Covington voters will decide Nov. 21 whether to extend a 1-cent sales tax first adopted in 1982 and to allow greater flexibility in how the revenue can be spent.

The Covington renewal and rededication is one of two sales tax issues on the ballot in St. Tammany Parish. The other is a half-cent sales tax in Folsom that would support the town’s Police Department.

In other parts of the parish, voters will consider fees or property taxes for fire districts, a recreation district, a lighting district and a gravity drainage district.

The only parishwide tax on the Nov. 21 ballot in St. Tammany is a 3-mill, 10-year property tax to help support the Florida Parishes Juvenile Justice District. The district includes St. Tammany, Livingston, St. Helena, Tangipahoa and Washington parishes.

Mayor Mike Cooper said the Covington sales tax rededication would allow the city to use the proceeds for any municipal use. At present, 40 percent of the revenue is dedicated to four purposes: 15 percent for recreation, 5 percent for police, 10 percent for infrastructure and 10 percent for downtown development. The remaining 60 percent is dedicated to capital improvements and projects.

Cooper said the city’s needs have changed since 1982, when the tax was first adopted. While the tax is not set to expire until 2027, extending it would allow Covington to use the money for bonds to pay for long-term projects.

Folsom voters will decide whether to pass a 10-year, half-cent sales tax that would generate $132,000 a year for the town’s Police Department.

Mayor Bettye Boggs said the tax has been in place since 2005, but it expired three months ago, forcing the town to come up with other revenue sources to pay for the small Police Department of a chief and three officers.

Voters in Road Lighting District No. 9, which covers the Military Road area in eastern St. Tammany, will vote on whether to renew a $50 parcel fee that was narrowly defeated in November 2014, leaving the district without revenue from the fee this year.

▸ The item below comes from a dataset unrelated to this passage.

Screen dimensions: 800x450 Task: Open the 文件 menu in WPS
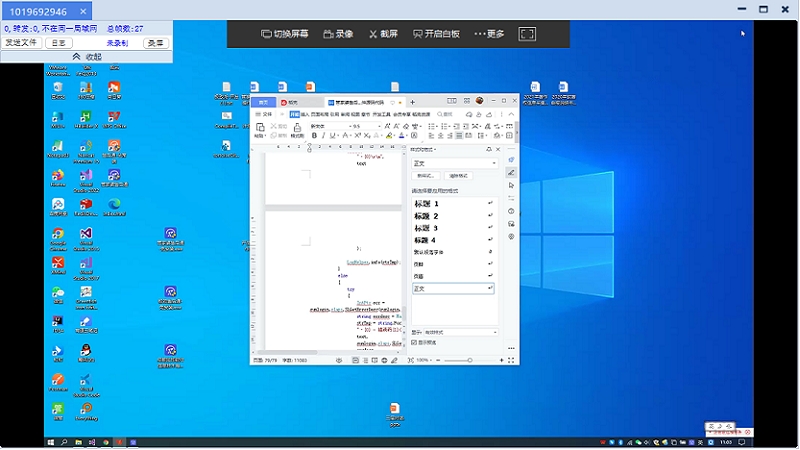pos(264,114)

St. Tammany Parish Councilman Gene Bellisario, who represents the area, said he believes the measure failed because it was the last item on the ballot, and he’s concerned about its placement this time as well.

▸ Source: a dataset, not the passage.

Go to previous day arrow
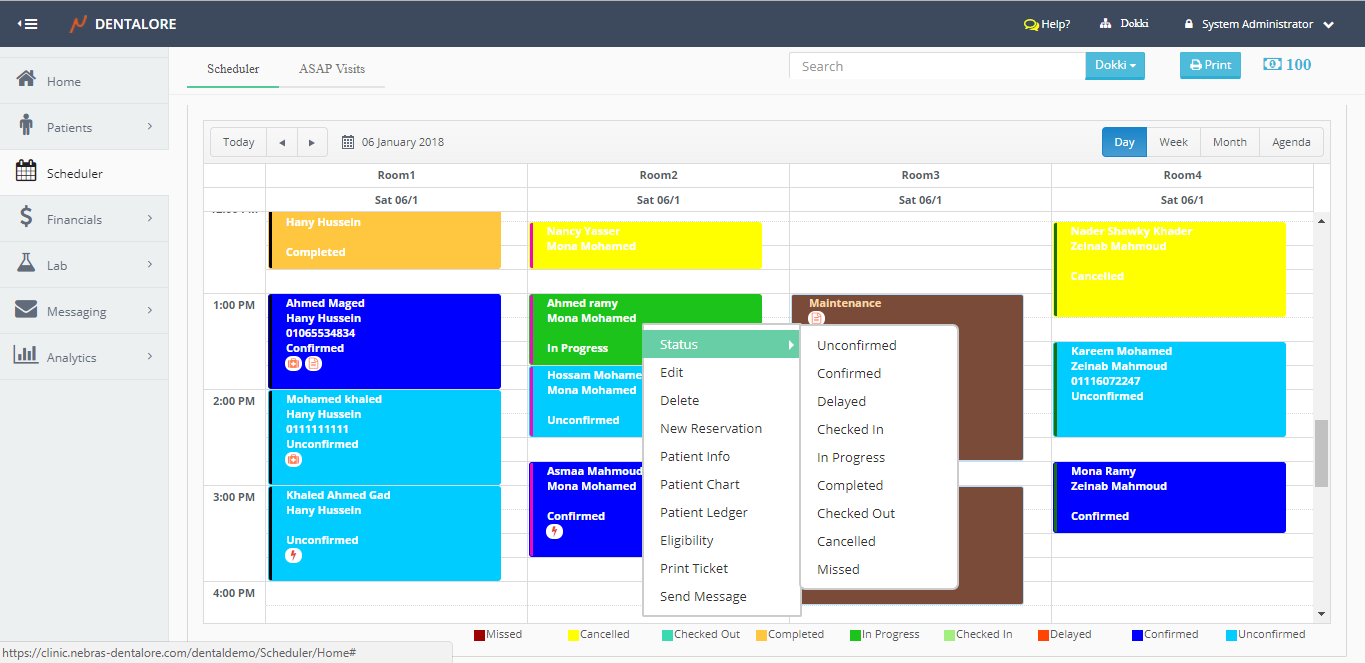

Before last year’s vote, the district had approval to collect a full $50 annual fee, but it actually assessed only $28. Officials plan on doing the same thing if voters approve renewing the fee this time. They would not be able to start collecting the fee until 2017, which means the district would have to operate another full year on money in its fund balance. If the parcel fee fails this time, the lights will go off in 2017, Bellisario said.

Recreation District No. 7 is also trying to renew a property tax that was previously rejected by voters — a 10-year, 3.98-mill tax that generates $140,000 a year to operate a 70-acre facility north of Pearl River that serves about 1,000 children.

The property tax was originally adopted in 2007, but voters turned down a renewal in May. If they do so again, the tax will lapse. Director Roy Yates said the board is working to get its message out through signs and social media.

Two fire districts also have millages on the ballot.

Fire District 11, which serves Pearl River and the unincorporated areas around it, is seeking the renewal of a 10-year, 10-mill tax.

Fire District 7, which serves Talisheek and Hickory, is seeking a renewal of a 10-year, 5.21-mill tax. The rural district has a total millage of 20.2 mills, which it says on its Facebook page is the second-lowest millage rate of any fire district in St. Tammany. The 5.21-mill tax will bring in about $188,280, according to the fire district.

Gravity Drainage District No. 5, which covers parts of Covington and Lacombe, is seeking the renewal of a 10-year, half-mill property tax.